Item-finding records:
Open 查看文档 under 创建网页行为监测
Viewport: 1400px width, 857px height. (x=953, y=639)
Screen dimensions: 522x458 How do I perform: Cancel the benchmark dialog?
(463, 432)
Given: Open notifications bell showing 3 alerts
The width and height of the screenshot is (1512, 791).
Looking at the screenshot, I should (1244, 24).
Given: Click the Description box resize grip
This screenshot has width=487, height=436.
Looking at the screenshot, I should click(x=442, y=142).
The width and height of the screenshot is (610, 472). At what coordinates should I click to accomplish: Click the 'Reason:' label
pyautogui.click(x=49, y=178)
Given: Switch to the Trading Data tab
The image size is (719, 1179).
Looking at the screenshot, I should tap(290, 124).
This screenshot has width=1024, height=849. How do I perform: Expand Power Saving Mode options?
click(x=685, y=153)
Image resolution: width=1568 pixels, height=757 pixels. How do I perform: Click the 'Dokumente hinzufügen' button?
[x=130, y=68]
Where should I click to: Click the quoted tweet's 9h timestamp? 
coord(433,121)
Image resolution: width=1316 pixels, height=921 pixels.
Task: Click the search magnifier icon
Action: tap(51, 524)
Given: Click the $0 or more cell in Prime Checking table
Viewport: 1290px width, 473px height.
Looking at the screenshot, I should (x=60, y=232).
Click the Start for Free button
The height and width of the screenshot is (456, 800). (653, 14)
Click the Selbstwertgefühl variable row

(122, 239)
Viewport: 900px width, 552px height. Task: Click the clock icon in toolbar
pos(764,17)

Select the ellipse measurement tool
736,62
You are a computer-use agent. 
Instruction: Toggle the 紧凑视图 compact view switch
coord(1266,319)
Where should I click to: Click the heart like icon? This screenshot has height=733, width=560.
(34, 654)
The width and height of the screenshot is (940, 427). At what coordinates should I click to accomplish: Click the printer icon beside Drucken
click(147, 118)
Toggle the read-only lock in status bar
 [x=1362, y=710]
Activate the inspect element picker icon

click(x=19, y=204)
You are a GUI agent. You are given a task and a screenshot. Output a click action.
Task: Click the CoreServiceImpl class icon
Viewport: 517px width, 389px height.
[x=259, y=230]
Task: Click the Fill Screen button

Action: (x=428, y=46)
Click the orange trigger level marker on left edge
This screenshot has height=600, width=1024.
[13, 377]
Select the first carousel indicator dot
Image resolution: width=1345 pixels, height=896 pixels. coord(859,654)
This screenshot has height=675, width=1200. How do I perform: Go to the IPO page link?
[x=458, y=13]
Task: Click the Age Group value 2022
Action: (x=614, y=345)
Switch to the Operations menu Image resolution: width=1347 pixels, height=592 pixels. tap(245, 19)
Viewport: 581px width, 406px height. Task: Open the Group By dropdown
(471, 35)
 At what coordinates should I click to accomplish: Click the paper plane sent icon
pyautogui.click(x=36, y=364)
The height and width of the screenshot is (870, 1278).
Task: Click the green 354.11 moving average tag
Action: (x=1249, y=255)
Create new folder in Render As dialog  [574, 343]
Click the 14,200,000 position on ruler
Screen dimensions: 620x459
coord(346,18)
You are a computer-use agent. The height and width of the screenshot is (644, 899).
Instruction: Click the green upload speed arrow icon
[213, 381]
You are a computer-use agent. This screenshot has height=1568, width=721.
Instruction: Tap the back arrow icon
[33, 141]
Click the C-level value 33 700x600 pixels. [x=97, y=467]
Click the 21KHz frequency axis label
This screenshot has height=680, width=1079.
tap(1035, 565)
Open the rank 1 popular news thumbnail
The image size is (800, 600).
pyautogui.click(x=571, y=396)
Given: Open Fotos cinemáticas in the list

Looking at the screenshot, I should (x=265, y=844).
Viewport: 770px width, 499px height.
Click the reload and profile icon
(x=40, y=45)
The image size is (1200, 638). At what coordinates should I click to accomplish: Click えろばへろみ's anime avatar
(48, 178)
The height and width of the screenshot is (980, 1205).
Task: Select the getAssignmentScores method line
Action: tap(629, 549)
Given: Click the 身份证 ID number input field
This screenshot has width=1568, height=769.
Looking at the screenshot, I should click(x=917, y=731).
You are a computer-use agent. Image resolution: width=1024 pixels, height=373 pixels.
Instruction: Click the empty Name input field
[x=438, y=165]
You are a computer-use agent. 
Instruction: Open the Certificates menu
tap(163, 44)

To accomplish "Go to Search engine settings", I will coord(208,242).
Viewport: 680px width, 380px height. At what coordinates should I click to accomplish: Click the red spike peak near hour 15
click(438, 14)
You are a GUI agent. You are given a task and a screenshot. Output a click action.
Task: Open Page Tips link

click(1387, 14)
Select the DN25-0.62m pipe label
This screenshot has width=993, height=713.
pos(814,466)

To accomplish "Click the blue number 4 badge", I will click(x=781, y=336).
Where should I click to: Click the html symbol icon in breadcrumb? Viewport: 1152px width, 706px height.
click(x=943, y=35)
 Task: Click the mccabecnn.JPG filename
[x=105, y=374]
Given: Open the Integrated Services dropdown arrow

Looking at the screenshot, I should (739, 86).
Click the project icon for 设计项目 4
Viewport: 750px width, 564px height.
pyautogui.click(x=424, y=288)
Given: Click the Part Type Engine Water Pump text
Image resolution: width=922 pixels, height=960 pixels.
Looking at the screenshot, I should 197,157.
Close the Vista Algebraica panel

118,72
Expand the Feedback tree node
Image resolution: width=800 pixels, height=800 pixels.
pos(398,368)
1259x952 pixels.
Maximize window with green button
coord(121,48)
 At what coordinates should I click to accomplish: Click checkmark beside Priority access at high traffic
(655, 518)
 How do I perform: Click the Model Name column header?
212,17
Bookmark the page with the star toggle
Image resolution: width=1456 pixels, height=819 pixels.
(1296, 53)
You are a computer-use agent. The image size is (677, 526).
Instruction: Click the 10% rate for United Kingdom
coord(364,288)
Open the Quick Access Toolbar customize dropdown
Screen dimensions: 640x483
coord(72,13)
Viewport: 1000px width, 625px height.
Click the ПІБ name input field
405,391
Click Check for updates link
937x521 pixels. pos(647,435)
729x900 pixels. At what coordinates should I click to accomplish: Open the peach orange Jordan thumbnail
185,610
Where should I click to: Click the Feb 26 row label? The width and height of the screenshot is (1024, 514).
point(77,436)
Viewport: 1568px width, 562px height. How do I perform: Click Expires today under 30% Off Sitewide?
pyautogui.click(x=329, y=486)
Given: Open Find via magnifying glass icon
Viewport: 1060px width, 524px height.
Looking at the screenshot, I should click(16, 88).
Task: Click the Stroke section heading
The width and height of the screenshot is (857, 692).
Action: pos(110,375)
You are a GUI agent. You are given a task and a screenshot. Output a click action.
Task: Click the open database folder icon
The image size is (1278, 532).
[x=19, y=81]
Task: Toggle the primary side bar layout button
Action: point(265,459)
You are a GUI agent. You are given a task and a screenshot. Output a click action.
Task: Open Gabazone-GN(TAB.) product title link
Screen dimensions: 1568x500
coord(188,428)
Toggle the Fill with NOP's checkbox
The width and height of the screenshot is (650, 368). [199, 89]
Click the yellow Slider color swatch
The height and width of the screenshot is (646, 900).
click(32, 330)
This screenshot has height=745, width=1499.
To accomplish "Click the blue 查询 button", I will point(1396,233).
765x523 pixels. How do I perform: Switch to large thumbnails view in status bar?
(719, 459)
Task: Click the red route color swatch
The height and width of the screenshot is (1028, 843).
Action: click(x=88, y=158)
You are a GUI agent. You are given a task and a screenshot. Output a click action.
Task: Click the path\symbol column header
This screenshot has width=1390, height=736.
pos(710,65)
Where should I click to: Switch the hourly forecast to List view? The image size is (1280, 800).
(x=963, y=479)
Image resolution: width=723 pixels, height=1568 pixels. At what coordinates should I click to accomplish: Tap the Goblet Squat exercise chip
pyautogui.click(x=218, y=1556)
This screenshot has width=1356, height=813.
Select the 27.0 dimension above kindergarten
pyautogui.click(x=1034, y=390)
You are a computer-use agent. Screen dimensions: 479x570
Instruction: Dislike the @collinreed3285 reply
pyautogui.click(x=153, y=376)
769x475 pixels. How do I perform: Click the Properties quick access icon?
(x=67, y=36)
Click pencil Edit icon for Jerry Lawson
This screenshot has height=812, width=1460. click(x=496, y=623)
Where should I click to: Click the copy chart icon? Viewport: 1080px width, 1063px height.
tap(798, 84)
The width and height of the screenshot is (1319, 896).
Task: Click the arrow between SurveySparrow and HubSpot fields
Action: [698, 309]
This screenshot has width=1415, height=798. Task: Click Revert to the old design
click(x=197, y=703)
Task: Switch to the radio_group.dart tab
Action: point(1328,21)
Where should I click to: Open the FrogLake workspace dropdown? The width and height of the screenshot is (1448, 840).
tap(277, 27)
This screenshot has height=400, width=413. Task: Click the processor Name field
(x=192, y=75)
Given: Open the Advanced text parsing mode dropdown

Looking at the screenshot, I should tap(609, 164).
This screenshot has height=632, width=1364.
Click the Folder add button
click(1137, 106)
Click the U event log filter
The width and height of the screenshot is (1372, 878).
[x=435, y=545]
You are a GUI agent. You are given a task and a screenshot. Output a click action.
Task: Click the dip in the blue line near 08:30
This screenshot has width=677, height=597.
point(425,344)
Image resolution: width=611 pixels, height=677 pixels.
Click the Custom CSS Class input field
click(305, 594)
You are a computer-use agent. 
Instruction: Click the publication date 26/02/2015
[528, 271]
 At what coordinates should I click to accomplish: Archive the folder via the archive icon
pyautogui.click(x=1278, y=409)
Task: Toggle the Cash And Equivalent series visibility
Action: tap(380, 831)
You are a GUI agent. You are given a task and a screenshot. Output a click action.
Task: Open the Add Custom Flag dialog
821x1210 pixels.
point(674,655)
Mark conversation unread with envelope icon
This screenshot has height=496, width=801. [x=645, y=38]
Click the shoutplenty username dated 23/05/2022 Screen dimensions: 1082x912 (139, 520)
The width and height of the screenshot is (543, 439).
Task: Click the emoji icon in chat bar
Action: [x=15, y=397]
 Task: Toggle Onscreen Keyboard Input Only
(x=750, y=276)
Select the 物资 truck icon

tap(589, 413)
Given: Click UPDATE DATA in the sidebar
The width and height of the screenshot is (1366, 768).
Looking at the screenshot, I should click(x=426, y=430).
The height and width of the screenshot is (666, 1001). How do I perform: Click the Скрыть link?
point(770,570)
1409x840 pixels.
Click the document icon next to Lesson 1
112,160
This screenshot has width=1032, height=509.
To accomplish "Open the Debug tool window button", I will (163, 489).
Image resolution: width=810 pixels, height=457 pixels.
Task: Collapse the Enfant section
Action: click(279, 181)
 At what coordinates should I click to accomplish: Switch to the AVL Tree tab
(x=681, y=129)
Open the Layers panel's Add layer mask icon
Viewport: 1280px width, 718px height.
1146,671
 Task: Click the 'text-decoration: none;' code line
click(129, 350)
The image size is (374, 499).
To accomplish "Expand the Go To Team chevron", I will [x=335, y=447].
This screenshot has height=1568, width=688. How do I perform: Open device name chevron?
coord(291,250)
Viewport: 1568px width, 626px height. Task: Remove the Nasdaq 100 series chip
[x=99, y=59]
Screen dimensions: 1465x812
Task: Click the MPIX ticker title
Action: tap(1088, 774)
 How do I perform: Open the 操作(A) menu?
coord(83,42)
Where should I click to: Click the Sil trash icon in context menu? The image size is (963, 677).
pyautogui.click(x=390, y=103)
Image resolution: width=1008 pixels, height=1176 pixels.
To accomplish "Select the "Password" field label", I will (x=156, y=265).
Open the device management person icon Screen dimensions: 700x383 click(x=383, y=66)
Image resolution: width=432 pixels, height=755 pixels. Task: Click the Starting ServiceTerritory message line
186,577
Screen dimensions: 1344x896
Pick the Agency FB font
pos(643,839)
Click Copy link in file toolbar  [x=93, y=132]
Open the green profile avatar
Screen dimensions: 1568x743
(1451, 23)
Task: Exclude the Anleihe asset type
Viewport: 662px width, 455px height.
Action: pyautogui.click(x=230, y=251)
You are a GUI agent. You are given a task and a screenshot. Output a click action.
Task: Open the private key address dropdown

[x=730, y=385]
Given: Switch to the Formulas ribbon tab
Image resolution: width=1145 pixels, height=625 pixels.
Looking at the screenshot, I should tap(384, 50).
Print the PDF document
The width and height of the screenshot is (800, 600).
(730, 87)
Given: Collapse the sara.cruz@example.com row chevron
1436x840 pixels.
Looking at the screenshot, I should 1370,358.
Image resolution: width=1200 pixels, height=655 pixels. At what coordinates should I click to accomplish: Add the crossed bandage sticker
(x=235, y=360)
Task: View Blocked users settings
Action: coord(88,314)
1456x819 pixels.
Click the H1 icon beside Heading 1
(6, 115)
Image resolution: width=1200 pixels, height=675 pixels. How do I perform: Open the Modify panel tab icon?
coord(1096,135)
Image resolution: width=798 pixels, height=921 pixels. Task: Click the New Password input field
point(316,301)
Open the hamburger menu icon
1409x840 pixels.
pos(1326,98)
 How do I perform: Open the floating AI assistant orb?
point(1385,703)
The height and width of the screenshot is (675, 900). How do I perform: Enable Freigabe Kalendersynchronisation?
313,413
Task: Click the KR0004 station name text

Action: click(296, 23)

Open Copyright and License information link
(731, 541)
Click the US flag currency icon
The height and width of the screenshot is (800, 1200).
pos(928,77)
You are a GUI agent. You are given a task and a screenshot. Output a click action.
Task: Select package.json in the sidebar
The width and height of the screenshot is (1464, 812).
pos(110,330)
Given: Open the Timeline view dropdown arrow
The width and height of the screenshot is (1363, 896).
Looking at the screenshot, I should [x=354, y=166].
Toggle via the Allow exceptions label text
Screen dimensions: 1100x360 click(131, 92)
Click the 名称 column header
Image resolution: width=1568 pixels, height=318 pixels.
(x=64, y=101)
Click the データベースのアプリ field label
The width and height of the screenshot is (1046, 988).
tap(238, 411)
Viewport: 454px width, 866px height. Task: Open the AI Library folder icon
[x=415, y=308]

> [Exercise aim]:
Quote the item-finding records word for word, from their first line up to and including the line that contains "click(x=685, y=153)".

> [Worked answer]:
Open 查看文档 under 创建网页行为监测
Viewport: 1400px width, 857px height. (x=953, y=639)
Screen dimensions: 522x458 How do I perform: Cancel the benchmark dialog?
(463, 432)
Given: Open notifications bell showing 3 alerts
The width and height of the screenshot is (1512, 791).
Looking at the screenshot, I should (1244, 24).
Given: Click the Description box resize grip
This screenshot has width=487, height=436.
Looking at the screenshot, I should click(x=442, y=142).
The width and height of the screenshot is (610, 472). At what coordinates should I click to accomplish: Click the 'Reason:' label
pyautogui.click(x=49, y=178)
Given: Switch to the Trading Data tab
The image size is (719, 1179).
Looking at the screenshot, I should tap(290, 124).
This screenshot has width=1024, height=849. How do I perform: Expand Power Saving Mode options?
click(x=685, y=153)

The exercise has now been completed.